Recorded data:
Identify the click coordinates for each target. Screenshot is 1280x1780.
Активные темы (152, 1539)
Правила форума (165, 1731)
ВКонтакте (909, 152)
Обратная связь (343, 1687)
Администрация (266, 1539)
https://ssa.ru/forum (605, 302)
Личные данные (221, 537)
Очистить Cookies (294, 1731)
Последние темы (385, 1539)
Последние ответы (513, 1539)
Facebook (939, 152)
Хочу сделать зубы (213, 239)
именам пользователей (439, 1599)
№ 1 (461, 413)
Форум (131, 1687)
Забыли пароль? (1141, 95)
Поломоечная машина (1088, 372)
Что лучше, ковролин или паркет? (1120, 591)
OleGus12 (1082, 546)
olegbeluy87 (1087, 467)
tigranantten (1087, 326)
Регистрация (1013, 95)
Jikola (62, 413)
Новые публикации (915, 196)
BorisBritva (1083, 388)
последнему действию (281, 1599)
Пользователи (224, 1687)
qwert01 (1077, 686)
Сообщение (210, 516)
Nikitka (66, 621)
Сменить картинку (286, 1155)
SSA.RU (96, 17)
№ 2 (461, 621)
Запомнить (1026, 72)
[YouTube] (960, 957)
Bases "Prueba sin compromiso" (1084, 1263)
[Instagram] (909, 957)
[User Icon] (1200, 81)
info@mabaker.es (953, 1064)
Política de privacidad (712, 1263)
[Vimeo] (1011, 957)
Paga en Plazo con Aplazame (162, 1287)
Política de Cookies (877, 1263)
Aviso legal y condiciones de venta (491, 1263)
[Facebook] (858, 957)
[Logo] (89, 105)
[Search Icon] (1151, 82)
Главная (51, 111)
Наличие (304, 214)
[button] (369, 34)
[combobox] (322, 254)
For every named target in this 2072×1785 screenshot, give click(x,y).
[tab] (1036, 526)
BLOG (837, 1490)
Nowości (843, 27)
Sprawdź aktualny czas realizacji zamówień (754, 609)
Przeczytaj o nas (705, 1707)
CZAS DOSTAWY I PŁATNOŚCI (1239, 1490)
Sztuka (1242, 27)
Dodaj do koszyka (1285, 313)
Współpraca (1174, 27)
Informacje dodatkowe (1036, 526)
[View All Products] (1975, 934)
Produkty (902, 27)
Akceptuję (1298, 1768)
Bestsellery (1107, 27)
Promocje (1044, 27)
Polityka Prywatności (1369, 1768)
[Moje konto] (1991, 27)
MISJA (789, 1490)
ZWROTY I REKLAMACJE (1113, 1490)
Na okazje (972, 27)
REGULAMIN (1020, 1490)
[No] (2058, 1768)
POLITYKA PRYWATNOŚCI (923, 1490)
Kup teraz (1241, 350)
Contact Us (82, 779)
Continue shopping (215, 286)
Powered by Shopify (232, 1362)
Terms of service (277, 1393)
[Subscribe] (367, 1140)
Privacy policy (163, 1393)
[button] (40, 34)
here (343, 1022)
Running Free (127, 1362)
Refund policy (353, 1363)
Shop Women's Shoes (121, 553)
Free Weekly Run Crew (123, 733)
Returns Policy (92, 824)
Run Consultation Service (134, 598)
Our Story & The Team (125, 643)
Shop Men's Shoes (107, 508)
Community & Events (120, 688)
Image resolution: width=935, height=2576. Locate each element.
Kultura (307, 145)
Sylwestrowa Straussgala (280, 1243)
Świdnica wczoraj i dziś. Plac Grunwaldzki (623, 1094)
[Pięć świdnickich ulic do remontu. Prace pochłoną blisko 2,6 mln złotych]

--- What you have to do ---
Among the records above, extract exactly the lines from the line with "Paga en Plazo con Aplazame (162, 1287)" to the line with "Nowości (843, 27)", both lines included, and leave out the rest.

--- Solution for this exercise ---
Paga en Plazo con Aplazame (162, 1287)
Política de Cookies (877, 1263)
Aviso legal y condiciones de venta (491, 1263)
[Facebook] (858, 957)
[Logo] (89, 105)
[Search Icon] (1151, 82)
Главная (51, 111)
Наличие (304, 214)
[button] (369, 34)
[combobox] (322, 254)
For every named target in this 2072×1785 screenshot, give click(x,y).
[tab] (1036, 526)
BLOG (837, 1490)
Nowości (843, 27)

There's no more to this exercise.